I own a MF -Barometer Income Advantage (BCM800) that uses the income as capital gains game.
Some thing like that is outlined in the prospectus as an option for them any way.

Once I read about this new tax interprataion in TGAM I checked, and no, none of this fund is held outside of either TFSA'a or RRSP's. Whew.


----------



## CanadianCapitalist (Mar 31, 2009)

Ponderling said:


> Once I read about this new tax interprataion in TGAM I checked, and no, none of this fund is held outside of either TFSA'a or RRSP's. Whew.


I'm curious: What is the benefit in holding an advantaged fund in a registered account? The whole point of the financial alchemy is to transform one form of income into a tax advantaged form.


----------



## andrewf (Mar 1, 2010)

Not to mention that it usually is more costly than a vanilla fund, making it doubly curious to hold in a registered account.


----------



## OptsyEagle (Nov 29, 2009)

Yeah, I saw that. It's about time. I find it remarkable how the fund industry can come up with these things and how long it takes the Finance department to slap them for it. 

I wondered the same thing when they use to by-passed the RRSP foreign content rules with those RRSP clone funds. Before the government moved to allow 100% foreign content, just about every foreign mutual fund could be acquired in an RRSP clone format. This totally sidestepped whatever the government was trying to achieve and they got away with it for years. These forward based funds were doing the exact same thing. 

What the Finance Minister needs to do is come up with some law rendering a penalty to these companies when they decide to get too cute for their own good.


----------



## 1.5M (Apr 21, 2012)

I really don't understand the language used by these guys. Could someone pls. translate it into plain English.

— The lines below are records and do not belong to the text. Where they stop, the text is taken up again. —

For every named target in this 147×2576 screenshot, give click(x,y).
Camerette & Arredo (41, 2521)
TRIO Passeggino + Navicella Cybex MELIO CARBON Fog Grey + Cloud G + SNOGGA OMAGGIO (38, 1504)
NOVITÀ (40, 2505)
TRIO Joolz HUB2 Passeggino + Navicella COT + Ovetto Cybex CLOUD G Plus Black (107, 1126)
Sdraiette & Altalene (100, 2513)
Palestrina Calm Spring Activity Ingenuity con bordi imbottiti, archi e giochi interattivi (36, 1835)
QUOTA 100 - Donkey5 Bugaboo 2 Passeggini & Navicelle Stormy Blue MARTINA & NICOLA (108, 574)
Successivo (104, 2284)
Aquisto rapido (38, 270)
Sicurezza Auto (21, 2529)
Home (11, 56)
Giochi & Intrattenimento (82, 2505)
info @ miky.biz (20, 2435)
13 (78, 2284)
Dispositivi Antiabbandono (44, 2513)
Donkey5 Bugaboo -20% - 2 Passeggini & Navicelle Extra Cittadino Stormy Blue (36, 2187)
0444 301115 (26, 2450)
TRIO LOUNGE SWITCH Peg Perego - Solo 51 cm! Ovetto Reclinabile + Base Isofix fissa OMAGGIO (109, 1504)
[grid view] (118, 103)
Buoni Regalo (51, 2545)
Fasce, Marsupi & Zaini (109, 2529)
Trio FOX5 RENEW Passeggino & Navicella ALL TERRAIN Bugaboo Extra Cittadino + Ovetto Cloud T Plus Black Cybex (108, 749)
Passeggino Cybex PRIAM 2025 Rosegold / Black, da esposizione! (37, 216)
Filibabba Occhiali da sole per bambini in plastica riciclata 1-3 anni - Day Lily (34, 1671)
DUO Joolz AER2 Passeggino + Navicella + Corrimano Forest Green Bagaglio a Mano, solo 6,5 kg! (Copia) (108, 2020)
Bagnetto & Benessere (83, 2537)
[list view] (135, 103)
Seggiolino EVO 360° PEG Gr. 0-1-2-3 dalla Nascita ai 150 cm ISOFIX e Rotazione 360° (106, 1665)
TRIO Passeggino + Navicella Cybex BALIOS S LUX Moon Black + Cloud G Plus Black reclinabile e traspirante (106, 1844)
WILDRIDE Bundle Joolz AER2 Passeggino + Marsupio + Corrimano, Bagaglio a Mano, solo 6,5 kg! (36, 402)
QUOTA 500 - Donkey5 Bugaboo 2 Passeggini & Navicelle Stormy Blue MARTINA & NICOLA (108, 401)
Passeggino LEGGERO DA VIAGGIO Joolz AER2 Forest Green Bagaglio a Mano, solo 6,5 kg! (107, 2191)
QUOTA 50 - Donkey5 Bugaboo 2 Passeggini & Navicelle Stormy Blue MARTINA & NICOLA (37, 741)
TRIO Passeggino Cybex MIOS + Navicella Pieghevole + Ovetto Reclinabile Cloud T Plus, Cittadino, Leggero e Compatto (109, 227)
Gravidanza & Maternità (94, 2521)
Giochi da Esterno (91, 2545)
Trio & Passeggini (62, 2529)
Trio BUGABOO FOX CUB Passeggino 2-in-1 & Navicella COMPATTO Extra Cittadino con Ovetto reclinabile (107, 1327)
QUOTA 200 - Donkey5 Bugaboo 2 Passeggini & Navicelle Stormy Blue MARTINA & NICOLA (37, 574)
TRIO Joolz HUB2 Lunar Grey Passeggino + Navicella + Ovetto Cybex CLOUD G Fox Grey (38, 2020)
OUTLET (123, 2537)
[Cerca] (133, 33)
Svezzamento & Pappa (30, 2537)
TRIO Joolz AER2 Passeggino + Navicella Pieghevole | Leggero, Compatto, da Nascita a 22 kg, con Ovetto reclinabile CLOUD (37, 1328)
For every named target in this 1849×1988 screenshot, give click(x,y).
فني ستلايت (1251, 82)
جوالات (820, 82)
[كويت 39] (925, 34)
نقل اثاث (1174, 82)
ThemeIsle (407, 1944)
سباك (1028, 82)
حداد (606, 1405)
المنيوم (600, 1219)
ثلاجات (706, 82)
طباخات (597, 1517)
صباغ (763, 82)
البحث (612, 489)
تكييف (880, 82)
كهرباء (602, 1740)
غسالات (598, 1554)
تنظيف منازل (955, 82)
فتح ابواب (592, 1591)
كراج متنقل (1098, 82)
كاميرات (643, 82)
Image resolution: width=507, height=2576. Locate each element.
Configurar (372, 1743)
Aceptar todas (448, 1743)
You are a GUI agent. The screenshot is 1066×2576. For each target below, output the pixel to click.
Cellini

Does it also affect futures, options, options on futures and what the hell are "derivative forward agreements".


----------



## OptsyEagle (Nov 29, 2009)

My understanding is that many mutual funds and ETFs decided to set themselves up under a special structure. For example. They could set up a bond fund where they take the investors money and buy government bonds. The interest coupons the fund received, however, would need to be distributed through to the investor for tax purposes. If an investor was in the top tax bracket (exactly the kind of investors they were looking for since they tend to have most of the money), the investor would lose a considerable amount to taxes, since interest income is about the worst taxed return they could get, in a non-registered account.

So instead, they made an arrangement with a bank counterparty who would take the invested money and give the fund a forward contract. The forward contract would pay the exact amount back to the fund EQUAL to the return on that said bond fund. I think the bank actually invested the money in the bonds. So if that fund made 3% interest, the bank would buy back the forward contract for 3% more money. But since the fund bought it a one price and then sold it at 3% more, it was realized as a capital gain ... not interest income. 

Presto, boom, bing, bam, are we ever smart kind of thing. This had actually been going on for years.


----------



## AGHFX (Aug 31, 2012)

Will this include BMO's covered call ETFs?


----------



## OptsyEagle (Nov 29, 2009)

What if an investor actually wants the income. Do they pay tax then? God no. No sense selling anything and realizing any tax. We will just pay that investor the money from another investor and call it "return of capital". 

Bing, boom, bam. It's tax free.


----------



## OptsyEagle (Nov 29, 2009)

What if more investors want income then the money from new investors can supply. No problem. We will just take some funds we discontinued years ago because we lost so much investor money that it was starting to become embarrassing. Remember all those tech funds, internet funds, biotech funds. So we will just create a corporate class of fund and use the tax losses of the discontinued funds, since we couldn't pass them through to the investors, to eliminate the tax on the new funds, for years.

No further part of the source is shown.